(MATERIAL SHOWN)
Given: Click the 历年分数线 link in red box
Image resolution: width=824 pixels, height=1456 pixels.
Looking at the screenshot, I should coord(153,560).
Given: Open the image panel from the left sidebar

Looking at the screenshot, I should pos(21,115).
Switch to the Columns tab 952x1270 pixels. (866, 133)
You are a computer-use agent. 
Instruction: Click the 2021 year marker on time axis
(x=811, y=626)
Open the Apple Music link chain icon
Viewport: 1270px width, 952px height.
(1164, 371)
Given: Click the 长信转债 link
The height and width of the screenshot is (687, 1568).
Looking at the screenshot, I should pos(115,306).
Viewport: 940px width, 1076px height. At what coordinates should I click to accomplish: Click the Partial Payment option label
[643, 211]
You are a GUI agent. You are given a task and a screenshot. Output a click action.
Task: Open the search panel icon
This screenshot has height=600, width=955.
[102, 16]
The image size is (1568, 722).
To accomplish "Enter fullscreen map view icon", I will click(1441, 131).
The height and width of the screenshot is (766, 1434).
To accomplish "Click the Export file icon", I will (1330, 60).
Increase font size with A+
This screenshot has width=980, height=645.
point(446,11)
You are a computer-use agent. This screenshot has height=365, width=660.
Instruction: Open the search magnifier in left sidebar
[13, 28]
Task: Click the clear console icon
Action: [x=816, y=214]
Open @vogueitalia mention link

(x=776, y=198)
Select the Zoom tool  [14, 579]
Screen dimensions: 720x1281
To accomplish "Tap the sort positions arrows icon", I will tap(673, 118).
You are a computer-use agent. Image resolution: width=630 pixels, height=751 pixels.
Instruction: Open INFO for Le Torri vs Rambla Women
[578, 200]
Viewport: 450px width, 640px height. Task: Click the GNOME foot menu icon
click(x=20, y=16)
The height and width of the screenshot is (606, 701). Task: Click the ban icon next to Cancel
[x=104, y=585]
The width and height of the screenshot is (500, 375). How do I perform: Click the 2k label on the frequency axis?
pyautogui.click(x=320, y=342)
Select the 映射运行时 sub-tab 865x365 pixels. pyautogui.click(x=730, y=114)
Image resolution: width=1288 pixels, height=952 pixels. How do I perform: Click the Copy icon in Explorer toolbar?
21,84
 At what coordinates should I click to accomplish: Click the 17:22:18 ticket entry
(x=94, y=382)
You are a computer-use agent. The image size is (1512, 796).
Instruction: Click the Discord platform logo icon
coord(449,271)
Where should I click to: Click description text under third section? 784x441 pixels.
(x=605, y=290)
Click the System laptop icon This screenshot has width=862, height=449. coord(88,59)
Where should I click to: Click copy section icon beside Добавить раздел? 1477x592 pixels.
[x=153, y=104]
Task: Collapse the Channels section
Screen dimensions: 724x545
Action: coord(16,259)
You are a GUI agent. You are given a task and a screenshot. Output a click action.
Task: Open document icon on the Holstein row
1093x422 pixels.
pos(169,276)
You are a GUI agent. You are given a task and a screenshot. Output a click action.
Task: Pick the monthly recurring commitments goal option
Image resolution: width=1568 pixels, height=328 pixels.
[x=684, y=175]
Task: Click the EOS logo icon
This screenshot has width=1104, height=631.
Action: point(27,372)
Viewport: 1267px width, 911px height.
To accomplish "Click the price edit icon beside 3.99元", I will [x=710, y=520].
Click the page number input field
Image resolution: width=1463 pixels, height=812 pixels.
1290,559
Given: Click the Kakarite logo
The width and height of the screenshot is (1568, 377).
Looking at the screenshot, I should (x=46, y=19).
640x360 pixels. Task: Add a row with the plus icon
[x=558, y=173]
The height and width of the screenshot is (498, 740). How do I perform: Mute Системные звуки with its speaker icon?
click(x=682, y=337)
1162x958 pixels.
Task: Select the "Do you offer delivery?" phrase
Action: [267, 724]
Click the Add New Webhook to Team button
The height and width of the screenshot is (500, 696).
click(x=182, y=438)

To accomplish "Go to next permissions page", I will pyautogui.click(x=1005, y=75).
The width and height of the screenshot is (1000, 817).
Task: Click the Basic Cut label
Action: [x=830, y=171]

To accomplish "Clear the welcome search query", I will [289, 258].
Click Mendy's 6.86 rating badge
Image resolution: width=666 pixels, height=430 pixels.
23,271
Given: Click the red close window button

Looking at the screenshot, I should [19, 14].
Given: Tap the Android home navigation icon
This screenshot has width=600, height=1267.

(TASK DIRECTIONS)
Reproduce every item above, putting "Directive" in place of each "Instruction" and leaving everything else unchanged.

(TASK ANSWER)
Given: Click the 历年分数线 link in red box
Image resolution: width=824 pixels, height=1456 pixels.
Looking at the screenshot, I should coord(153,560).
Given: Open the image panel from the left sidebar

Looking at the screenshot, I should pos(21,115).
Switch to the Columns tab 952x1270 pixels. (866, 133)
You are a computer-use agent. 
Directive: Click the 2021 year marker on time axis
(x=811, y=626)
Open the Apple Music link chain icon
Viewport: 1270px width, 952px height.
(1164, 371)
Given: Click the 长信转债 link
The height and width of the screenshot is (687, 1568).
Looking at the screenshot, I should pos(115,306).
Viewport: 940px width, 1076px height. At what coordinates should I click to accomplish: Click the Partial Payment option label
[643, 211]
You are a GUI agent. You are given a task and a screenshot. Output a click action.
Task: Open the search panel icon
This screenshot has height=600, width=955.
[102, 16]
The image size is (1568, 722).
To accomplish "Enter fullscreen map view icon", I will click(1441, 131).
The height and width of the screenshot is (766, 1434).
To accomplish "Click the Export file icon", I will (1330, 60).
Increase font size with A+
This screenshot has width=980, height=645.
point(446,11)
You are a computer-use agent. This screenshot has height=365, width=660.
Directive: Open the search magnifier in left sidebar
[13, 28]
Task: Click the clear console icon
Action: [x=816, y=214]
Open @vogueitalia mention link

(x=776, y=198)
Select the Zoom tool  [14, 579]
Screen dimensions: 720x1281
To accomplish "Tap the sort positions arrows icon", I will tap(673, 118).
You are a computer-use agent. Image resolution: width=630 pixels, height=751 pixels.
Directive: Open INFO for Le Torri vs Rambla Women
[578, 200]
Viewport: 450px width, 640px height. Task: Click the GNOME foot menu icon
click(x=20, y=16)
The height and width of the screenshot is (606, 701). Task: Click the ban icon next to Cancel
[x=104, y=585]
The width and height of the screenshot is (500, 375). How do I perform: Click the 2k label on the frequency axis?
pyautogui.click(x=320, y=342)
Select the 映射运行时 sub-tab 865x365 pixels. pyautogui.click(x=730, y=114)
Image resolution: width=1288 pixels, height=952 pixels. How do I perform: Click the Copy icon in Explorer toolbar?
21,84
 At what coordinates should I click to accomplish: Click the 17:22:18 ticket entry
(x=94, y=382)
You are a computer-use agent. The image size is (1512, 796).
Directive: Click the Discord platform logo icon
coord(449,271)
Where should I click to: Click description text under third section? 784x441 pixels.
(x=605, y=290)
Click the System laptop icon This screenshot has width=862, height=449. coord(88,59)
Where should I click to: Click copy section icon beside Добавить раздел? 1477x592 pixels.
[x=153, y=104]
Task: Collapse the Channels section
Screen dimensions: 724x545
Action: coord(16,259)
You are a GUI agent. You are given a task and a screenshot. Output a click action.
Task: Open document icon on the Holstein row
1093x422 pixels.
pos(169,276)
You are a GUI agent. You are given a task and a screenshot. Output a click action.
Task: Pick the monthly recurring commitments goal option
Image resolution: width=1568 pixels, height=328 pixels.
[x=684, y=175]
Task: Click the EOS logo icon
This screenshot has width=1104, height=631.
Action: point(27,372)
Viewport: 1267px width, 911px height.
To accomplish "Click the price edit icon beside 3.99元", I will [x=710, y=520].
Click the page number input field
Image resolution: width=1463 pixels, height=812 pixels.
1290,559
Given: Click the Kakarite logo
The width and height of the screenshot is (1568, 377).
Looking at the screenshot, I should (x=46, y=19).
640x360 pixels. Task: Add a row with the plus icon
[x=558, y=173]
The height and width of the screenshot is (498, 740). How do I perform: Mute Системные звуки with its speaker icon?
click(x=682, y=337)
1162x958 pixels.
Task: Select the "Do you offer delivery?" phrase
Action: [267, 724]
Click the Add New Webhook to Team button
The height and width of the screenshot is (500, 696).
click(x=182, y=438)

To accomplish "Go to next permissions page", I will pyautogui.click(x=1005, y=75).
The width and height of the screenshot is (1000, 817).
Task: Click the Basic Cut label
Action: [x=830, y=171]

To accomplish "Clear the welcome search query", I will [289, 258].
Click Mendy's 6.86 rating badge
Image resolution: width=666 pixels, height=430 pixels.
23,271
Given: Click the red close window button

Looking at the screenshot, I should [19, 14].
Given: Tap the Android home navigation icon
This screenshot has width=600, height=1267.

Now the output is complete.